ERS aponta falhas graves em morte de utente nas urgências
Arquivo/Ana Catarina Ferreira
A Entidade Reguladora da Saúde (ERS) emitiu uma instrução à ULS de Coimbra, após concluir que o doente de 66 anos que morreu no Serviço de Urgência, em novembro de 2024, não foi devidamente monitorizado durante as mais de 18 horas que permaneceu no hospital, apesar de ter sido triado como caso urgente (cor amarela).
Na deliberação, aprovada em novembro do ano passado e divulgada ontem, a ERS aponta falhas graves no cumprimento dos tempos de espera definidos pelo Sistema de Triagem de Manchester, na retriagem do utente e na verificação da sua permanência após ter recebido “alta por abandono”.
O caso ocorreu a 9 de novembro de 2024, quando J.P., residente em Tábua, procurou ajuda médica devido a náuseas e fortes dores abdominais após ter ingerido míscaros.
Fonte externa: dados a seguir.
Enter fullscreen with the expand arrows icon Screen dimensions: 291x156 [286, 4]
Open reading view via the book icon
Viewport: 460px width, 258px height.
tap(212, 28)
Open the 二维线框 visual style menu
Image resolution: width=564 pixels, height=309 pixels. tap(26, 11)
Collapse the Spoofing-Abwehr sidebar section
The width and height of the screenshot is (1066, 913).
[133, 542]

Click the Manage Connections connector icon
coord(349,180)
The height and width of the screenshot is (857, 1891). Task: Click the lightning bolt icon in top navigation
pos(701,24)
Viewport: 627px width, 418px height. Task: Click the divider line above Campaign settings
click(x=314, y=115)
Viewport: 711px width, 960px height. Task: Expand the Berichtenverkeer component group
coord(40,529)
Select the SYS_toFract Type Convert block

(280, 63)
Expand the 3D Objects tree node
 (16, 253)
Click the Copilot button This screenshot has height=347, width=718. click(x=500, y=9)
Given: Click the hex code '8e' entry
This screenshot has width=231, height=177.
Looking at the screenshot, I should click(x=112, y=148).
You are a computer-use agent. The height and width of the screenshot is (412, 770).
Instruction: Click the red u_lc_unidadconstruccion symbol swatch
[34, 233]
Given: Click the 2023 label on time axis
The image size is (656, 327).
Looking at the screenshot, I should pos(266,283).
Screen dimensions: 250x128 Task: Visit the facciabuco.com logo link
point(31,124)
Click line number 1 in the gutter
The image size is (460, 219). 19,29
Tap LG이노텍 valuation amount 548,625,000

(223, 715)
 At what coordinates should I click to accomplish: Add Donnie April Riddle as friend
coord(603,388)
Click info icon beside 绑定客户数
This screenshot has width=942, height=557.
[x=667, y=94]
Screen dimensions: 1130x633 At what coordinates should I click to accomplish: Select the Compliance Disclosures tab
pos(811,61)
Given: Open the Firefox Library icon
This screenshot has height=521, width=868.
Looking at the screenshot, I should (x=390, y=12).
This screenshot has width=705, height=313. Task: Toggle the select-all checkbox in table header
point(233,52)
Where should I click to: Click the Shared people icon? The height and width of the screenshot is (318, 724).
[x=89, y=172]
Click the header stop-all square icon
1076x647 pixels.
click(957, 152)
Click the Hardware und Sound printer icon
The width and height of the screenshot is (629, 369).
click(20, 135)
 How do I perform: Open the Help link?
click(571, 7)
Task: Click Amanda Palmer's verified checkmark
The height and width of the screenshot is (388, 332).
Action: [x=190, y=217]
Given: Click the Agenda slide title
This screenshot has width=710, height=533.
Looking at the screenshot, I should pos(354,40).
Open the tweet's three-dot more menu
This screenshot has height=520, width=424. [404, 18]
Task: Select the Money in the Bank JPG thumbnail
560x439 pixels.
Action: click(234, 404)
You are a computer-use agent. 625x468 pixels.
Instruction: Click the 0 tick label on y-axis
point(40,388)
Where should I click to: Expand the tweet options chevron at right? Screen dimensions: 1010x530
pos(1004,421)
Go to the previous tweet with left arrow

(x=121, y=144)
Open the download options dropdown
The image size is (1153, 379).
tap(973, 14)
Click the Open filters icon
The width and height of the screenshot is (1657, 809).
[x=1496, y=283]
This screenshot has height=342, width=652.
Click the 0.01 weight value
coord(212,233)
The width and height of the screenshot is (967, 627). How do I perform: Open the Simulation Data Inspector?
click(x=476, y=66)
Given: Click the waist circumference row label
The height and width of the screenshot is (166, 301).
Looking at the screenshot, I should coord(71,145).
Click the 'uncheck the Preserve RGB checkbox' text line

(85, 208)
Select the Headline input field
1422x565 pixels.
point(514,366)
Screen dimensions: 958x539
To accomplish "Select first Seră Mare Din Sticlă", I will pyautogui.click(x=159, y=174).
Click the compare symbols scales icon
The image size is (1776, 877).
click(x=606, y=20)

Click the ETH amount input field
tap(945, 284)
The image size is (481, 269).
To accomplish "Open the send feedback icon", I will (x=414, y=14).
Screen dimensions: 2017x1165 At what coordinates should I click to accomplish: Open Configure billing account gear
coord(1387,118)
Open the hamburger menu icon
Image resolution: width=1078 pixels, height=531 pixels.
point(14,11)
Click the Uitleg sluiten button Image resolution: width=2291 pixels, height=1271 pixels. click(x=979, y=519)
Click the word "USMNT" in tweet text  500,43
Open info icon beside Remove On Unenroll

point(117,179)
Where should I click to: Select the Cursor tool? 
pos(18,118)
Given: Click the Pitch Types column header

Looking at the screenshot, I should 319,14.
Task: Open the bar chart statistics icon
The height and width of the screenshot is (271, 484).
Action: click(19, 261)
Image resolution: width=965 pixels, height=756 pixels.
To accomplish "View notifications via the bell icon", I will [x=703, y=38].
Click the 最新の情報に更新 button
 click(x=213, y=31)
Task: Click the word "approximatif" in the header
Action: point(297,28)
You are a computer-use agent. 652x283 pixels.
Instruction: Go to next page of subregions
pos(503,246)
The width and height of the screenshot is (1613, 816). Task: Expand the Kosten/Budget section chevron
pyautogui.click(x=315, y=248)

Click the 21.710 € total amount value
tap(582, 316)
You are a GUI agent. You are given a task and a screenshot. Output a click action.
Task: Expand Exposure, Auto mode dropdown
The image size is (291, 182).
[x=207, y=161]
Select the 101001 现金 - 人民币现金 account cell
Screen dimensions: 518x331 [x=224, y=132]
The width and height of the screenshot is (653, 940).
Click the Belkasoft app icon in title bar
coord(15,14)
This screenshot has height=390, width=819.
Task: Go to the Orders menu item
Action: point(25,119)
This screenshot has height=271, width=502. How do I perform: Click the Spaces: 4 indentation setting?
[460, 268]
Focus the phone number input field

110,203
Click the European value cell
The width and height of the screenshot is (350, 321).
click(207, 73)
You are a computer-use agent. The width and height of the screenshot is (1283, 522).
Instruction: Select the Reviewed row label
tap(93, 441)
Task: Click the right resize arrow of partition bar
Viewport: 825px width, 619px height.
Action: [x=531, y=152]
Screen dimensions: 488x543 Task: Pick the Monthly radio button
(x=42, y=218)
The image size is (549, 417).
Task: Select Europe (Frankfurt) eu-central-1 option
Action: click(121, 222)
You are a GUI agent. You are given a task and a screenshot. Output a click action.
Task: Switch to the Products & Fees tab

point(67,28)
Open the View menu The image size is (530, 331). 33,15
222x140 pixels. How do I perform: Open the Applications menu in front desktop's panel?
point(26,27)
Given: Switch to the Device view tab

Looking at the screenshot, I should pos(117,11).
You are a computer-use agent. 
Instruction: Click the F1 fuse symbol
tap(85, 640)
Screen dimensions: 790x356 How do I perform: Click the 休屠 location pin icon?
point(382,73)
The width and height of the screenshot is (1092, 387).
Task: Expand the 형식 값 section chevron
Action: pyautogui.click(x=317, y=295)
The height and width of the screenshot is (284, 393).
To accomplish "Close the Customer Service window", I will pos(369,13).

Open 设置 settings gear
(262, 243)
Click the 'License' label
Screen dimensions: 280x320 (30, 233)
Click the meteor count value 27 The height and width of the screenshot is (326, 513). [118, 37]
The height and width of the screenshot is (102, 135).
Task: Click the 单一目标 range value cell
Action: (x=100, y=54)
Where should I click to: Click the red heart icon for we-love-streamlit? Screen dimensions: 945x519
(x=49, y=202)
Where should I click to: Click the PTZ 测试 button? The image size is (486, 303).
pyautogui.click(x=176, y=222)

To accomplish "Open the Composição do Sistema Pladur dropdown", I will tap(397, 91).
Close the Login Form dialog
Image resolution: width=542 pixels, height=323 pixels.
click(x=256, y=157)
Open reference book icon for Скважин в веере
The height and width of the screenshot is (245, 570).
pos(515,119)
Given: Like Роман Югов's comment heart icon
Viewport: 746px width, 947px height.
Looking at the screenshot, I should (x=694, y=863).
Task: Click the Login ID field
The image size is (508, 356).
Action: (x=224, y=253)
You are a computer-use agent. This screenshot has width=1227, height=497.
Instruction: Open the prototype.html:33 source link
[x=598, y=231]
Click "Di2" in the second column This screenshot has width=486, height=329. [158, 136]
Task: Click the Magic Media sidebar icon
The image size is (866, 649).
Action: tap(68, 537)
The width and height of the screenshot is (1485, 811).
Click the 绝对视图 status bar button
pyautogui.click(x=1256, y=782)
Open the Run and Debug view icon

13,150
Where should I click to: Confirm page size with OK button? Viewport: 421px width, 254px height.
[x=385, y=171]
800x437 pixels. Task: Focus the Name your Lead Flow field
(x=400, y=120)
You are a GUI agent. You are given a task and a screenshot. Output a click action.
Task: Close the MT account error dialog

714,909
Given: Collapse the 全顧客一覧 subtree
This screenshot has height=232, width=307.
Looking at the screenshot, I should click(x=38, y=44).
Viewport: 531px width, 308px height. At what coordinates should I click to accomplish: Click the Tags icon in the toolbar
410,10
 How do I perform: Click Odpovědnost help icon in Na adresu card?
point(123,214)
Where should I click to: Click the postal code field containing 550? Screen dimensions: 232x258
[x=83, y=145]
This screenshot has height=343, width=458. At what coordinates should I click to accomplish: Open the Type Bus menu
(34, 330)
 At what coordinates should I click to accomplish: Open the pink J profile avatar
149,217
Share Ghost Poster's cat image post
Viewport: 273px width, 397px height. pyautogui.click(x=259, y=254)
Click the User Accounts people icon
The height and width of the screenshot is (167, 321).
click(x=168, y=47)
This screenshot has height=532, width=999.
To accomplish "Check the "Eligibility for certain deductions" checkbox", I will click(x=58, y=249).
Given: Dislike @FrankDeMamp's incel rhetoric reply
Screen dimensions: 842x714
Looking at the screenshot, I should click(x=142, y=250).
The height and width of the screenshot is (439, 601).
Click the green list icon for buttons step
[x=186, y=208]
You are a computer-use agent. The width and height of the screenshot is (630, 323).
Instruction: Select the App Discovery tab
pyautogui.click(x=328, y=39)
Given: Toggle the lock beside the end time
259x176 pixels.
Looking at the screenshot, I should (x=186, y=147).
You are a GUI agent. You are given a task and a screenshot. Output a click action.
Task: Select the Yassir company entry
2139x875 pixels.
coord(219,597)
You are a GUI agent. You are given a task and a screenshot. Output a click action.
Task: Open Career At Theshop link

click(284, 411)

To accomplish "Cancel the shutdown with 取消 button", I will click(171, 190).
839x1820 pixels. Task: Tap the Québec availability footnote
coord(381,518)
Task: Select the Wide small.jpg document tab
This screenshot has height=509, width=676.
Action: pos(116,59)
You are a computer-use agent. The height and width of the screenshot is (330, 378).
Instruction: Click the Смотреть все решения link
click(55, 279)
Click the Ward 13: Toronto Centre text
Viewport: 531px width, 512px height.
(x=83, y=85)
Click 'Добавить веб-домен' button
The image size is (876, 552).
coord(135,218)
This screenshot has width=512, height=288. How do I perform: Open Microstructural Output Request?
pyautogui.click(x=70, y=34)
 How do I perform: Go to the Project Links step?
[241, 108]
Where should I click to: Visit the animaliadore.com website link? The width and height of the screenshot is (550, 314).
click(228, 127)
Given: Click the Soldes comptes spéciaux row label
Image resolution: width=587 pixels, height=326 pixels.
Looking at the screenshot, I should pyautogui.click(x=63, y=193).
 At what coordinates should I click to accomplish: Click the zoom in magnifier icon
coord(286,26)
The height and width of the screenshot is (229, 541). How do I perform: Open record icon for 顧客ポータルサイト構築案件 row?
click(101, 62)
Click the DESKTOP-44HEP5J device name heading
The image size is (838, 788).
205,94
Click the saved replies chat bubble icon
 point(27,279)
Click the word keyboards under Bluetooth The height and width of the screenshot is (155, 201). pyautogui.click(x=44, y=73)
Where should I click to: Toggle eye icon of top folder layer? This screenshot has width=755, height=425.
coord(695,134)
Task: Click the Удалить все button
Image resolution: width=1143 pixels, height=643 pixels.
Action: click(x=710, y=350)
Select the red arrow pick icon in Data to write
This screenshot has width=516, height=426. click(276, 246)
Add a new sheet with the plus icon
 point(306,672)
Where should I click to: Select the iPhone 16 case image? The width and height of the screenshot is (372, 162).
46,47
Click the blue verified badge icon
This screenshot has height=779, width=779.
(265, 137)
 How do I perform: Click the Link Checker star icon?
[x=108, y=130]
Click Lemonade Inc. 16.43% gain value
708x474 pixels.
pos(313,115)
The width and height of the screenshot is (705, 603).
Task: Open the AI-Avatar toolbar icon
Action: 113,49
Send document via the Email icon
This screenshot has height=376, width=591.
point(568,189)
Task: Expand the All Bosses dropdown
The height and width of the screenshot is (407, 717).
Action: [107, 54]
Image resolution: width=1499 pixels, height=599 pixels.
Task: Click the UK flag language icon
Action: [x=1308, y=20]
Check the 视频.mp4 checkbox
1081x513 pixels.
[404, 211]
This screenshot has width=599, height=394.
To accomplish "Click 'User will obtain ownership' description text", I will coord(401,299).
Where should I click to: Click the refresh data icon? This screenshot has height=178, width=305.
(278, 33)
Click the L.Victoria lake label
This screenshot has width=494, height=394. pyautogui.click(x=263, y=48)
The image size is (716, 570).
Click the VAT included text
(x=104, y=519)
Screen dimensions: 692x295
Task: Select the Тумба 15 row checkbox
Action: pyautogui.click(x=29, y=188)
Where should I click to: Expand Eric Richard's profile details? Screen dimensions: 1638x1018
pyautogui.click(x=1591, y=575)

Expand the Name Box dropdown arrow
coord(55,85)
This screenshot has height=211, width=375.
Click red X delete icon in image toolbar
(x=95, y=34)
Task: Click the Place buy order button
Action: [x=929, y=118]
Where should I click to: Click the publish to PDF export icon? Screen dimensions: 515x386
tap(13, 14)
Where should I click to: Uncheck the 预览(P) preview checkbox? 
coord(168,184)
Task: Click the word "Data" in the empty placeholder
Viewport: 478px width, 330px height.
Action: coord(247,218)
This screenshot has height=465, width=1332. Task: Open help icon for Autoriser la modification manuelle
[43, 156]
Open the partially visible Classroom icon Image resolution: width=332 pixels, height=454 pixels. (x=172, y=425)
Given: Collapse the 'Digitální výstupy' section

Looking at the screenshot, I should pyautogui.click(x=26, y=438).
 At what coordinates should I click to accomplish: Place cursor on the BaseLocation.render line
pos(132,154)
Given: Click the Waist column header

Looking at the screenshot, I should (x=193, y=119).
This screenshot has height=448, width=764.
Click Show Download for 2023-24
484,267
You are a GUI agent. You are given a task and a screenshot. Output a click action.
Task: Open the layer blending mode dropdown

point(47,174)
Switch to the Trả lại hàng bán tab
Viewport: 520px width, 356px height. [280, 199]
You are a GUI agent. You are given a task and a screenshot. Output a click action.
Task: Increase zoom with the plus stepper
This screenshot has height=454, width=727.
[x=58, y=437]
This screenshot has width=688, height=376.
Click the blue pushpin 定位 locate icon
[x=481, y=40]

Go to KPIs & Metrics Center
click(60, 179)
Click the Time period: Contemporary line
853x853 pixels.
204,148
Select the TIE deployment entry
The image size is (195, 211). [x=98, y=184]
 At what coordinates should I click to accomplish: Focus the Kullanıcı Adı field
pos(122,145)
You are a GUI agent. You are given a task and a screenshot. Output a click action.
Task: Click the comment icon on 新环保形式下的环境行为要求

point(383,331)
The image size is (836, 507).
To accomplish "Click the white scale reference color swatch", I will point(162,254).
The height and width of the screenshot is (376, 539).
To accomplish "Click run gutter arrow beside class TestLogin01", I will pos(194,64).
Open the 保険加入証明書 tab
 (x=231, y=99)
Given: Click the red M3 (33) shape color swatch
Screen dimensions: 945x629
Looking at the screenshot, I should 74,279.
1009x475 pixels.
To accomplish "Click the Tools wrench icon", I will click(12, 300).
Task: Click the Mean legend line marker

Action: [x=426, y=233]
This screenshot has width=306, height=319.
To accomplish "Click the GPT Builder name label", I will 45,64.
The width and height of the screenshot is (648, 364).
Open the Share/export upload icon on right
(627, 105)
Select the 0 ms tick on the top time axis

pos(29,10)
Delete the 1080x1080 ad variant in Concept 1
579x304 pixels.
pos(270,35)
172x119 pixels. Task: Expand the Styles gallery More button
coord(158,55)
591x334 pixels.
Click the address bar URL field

Encaminhado para a urgência dos HUC, deu entrada às 13H45 e foi triado às 14H26 com prioridade amarela. Deveria ter sido observado até uma hora depois, mas apenas foi chamado às 17H52 e às 18H44.
Depois de duas chamadas para observação sem resposta foi dada alta administrativa ao utente, pelas 21H52, por “abandono” – embora o utente nunca tenha deixado o espaço da urgência.